Highly-anticipated indie game Boyfriend Dungeon debuted a brief playable demo at the 2020 Game Developers of Color Expo, where it was also featured back in 2018. The delightful combination of dating sim and dungeon crawler is (hopefully) releasing next year, after several years in busy development. Following a wildly successful Kickstarter campaign in 2018, Boyfriend Dungeon is attempting to bridge the divide between visual novel storytelling and action-RPG roguelike, presenting the quirky neighborhood of Verona Beach as a setting for romance, dungeon dives, and self-reinvention.
Every weapon in Boyfriend Dungeon comes packaged with its resident personification, forming a cast of nine characters that accompany players on their excursions into each modern-styled dungeon area. Screen Rant got to play a tantalizing demo, where players could select an avatar, get their footing in the narrative, and sample the quick-paced combat, crawling through a mall and smashing cellphone demons and static-blasting TV homunculi.
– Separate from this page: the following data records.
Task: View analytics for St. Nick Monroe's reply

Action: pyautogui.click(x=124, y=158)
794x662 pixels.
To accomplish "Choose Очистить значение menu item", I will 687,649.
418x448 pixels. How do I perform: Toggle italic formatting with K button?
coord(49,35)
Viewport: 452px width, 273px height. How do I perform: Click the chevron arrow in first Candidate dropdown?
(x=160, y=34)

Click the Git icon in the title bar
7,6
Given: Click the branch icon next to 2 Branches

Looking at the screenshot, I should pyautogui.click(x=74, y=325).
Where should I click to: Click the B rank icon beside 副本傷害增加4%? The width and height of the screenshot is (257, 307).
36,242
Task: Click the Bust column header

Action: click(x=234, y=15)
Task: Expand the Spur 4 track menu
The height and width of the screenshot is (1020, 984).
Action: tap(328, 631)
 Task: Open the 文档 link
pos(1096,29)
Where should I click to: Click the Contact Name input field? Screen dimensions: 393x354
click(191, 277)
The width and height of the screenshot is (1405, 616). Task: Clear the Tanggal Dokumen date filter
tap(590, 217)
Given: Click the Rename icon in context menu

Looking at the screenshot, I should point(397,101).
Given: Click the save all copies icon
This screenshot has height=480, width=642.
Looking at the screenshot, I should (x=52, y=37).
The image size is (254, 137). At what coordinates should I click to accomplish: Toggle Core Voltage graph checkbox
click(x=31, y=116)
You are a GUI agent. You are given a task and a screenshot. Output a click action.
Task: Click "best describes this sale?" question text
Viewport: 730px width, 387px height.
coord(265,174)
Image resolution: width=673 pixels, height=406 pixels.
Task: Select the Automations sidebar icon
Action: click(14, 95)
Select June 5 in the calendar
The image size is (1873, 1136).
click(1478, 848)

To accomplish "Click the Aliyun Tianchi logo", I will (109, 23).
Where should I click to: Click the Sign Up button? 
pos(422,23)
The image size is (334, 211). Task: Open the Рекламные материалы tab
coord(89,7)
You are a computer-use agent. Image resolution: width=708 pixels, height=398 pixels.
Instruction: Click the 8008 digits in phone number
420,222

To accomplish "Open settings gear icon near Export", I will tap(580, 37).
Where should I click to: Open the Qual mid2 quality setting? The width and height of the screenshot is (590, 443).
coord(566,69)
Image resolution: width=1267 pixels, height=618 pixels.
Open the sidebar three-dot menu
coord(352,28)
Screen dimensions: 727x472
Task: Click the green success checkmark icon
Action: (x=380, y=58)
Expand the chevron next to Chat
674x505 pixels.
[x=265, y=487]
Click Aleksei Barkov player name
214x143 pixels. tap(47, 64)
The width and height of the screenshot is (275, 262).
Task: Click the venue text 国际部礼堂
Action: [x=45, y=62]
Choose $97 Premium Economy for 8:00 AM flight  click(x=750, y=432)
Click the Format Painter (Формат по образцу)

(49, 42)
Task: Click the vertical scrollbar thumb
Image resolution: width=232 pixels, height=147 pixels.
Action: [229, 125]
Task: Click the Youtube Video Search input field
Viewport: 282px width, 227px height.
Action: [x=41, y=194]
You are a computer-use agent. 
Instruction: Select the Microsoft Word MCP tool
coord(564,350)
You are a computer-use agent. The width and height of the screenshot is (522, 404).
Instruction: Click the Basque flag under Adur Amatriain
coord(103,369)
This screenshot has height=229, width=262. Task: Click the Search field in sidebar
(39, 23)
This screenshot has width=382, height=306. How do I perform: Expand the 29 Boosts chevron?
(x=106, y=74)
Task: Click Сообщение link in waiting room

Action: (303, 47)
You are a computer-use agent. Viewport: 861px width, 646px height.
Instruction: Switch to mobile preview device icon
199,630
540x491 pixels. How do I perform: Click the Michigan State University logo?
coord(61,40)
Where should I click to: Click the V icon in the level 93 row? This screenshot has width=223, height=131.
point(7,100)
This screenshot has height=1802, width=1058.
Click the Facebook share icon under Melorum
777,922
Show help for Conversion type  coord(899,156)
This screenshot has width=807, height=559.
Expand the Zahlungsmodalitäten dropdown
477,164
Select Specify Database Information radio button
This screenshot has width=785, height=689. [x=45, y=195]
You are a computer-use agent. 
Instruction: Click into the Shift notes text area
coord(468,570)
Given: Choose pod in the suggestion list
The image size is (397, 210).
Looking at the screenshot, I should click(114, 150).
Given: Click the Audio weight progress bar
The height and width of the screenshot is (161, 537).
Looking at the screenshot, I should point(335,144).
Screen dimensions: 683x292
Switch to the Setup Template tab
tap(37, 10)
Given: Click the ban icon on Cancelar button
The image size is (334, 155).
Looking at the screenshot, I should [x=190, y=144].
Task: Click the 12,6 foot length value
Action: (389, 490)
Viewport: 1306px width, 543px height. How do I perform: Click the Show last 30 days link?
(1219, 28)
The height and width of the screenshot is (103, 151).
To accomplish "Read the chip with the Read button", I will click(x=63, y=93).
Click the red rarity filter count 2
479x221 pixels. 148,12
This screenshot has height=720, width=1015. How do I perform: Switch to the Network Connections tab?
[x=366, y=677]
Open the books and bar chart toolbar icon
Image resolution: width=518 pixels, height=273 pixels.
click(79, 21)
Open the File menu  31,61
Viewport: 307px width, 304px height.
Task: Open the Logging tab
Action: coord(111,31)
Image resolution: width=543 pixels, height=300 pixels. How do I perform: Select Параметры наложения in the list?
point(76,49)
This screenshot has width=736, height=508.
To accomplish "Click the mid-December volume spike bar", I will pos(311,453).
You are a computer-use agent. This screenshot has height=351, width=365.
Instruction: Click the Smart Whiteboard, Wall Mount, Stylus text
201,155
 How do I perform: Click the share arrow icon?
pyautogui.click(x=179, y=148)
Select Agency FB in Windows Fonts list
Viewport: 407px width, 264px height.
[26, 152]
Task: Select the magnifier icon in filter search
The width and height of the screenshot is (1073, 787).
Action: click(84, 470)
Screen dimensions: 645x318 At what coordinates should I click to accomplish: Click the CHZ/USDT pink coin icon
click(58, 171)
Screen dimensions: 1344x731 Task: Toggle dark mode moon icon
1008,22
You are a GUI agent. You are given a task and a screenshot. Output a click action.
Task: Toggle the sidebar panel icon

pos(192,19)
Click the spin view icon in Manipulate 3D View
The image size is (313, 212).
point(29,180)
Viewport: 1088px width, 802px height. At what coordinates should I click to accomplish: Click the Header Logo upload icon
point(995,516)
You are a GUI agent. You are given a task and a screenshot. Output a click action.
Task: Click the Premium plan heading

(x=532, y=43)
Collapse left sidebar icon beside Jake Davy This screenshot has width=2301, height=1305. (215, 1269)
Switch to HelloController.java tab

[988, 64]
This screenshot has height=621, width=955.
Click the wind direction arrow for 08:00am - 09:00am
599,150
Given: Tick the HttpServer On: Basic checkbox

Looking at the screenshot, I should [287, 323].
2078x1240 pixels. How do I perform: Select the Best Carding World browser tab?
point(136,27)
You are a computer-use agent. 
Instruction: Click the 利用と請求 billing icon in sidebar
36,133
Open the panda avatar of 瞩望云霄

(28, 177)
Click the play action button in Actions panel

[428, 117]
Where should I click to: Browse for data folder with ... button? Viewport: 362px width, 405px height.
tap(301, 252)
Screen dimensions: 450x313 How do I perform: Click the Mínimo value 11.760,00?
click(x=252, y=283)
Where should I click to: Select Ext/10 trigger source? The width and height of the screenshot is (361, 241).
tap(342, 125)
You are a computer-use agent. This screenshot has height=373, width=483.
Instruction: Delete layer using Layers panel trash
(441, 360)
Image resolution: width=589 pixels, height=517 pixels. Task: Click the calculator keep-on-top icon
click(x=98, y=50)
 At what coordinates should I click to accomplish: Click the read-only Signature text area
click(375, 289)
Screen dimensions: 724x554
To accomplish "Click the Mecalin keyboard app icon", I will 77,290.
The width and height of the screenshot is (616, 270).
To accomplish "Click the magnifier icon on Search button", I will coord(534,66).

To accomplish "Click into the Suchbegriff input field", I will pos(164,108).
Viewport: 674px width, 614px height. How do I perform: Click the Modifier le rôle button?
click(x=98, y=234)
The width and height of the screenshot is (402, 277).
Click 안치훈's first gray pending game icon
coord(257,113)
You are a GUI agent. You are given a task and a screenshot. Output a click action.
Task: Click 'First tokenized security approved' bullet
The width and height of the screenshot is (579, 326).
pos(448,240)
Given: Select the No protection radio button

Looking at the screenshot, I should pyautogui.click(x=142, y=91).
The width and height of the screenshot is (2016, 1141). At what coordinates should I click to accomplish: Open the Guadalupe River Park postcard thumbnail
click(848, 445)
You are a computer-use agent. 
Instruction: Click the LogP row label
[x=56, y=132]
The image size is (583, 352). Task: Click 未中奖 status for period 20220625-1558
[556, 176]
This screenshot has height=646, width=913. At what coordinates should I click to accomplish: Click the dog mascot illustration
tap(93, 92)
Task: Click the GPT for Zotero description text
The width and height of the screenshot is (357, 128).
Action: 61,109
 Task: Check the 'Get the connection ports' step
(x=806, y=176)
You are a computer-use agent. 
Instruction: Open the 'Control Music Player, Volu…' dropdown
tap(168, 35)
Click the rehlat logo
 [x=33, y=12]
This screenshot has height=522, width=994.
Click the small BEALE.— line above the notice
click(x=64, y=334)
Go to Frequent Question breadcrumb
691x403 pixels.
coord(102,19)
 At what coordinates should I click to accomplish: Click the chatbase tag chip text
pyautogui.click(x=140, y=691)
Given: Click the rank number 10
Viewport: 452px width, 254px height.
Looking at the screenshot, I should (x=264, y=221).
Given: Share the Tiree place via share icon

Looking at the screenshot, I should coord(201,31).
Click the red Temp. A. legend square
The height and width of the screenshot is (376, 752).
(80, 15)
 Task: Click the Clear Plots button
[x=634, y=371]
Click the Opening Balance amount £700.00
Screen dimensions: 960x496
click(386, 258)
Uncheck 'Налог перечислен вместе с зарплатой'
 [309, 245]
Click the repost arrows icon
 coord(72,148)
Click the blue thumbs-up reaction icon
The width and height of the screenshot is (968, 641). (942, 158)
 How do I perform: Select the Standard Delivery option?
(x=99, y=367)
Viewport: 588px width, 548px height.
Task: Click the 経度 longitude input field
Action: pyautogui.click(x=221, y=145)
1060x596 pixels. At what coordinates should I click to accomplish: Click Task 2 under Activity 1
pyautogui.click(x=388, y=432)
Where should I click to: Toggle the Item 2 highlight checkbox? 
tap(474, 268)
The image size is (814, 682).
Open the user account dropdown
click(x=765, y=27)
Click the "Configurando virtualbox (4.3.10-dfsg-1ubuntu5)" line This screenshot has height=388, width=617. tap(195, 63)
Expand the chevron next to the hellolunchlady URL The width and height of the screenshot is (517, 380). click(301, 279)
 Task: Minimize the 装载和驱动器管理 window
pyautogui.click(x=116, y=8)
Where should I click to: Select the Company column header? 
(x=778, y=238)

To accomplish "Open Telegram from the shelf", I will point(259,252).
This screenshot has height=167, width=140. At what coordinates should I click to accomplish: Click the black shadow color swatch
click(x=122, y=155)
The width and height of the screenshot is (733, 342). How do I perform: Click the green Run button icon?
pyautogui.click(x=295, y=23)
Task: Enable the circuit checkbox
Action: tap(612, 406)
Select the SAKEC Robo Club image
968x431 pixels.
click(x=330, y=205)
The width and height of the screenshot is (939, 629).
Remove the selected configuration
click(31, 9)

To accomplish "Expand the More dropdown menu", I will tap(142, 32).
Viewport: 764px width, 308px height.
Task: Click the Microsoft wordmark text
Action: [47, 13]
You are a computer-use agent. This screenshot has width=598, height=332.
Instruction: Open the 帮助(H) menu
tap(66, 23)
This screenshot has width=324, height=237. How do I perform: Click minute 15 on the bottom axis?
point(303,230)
Even better: Boyfriend Dungeon‘s creative director, Tanya X. Short of Kitfox Games (Dwarf Fortress, The Shrouded Isle), took some time to chat with Screen Rant about her new, chocolate-and-peanut-butter gameplay combo. With a charming, strange, and inclusive narrative, this is a title that everyone should have on their radar, even those unfamiliar with or previously resistant to dating sims and visual novels.
I first played the game at the Game Developers of Color Expo in 2018 and loved it back then, and all I can say is that this preview was way too short!
I was really excited to get my hands on it again. I’ve been hyped for Boyfriend Dungeon for a while, even though I’m never sure that I’m the right person that the game is angling for. I’m not hugely into dating sims, but I am hugely into ARPGs, roguelikes, action-roguelikes, and all that kind of stuff. There’s something about the combo that is really magical. I’m not not into dating sims at all, but there is something about melding these genres that makes this game special.
What I can say is that I am a fan of what a lot of dating sims try to do, but I also have found a lot of them very dissatisfying for various reasons. And that was definitely part of the motivation in making Boyfriend Dungeon, was that I wanted a dating sim for me and my taste, even though I don’t have many that I think are my favorite games. So, my main gamble and fear at the beginning was that maybe I’m a weirdo, and maybe there aren’t many other people that would like this combination of elements. But I’m finding that it’s not that weird – that a lot of people seem to enjoy relationships and dungeons. And maybe that shouldn’t be surprising, given the popularity of BioWare games or whatever.
I don’t remember this from the original GDOC demo, so maybe it’s new to the game, but there is a lot more going on, like the cellphone choices and conversations. I wanted to know how much impact this actually has on the game. It felt meaningful, but are the replies in the cellphone portions of the game impactful to the story?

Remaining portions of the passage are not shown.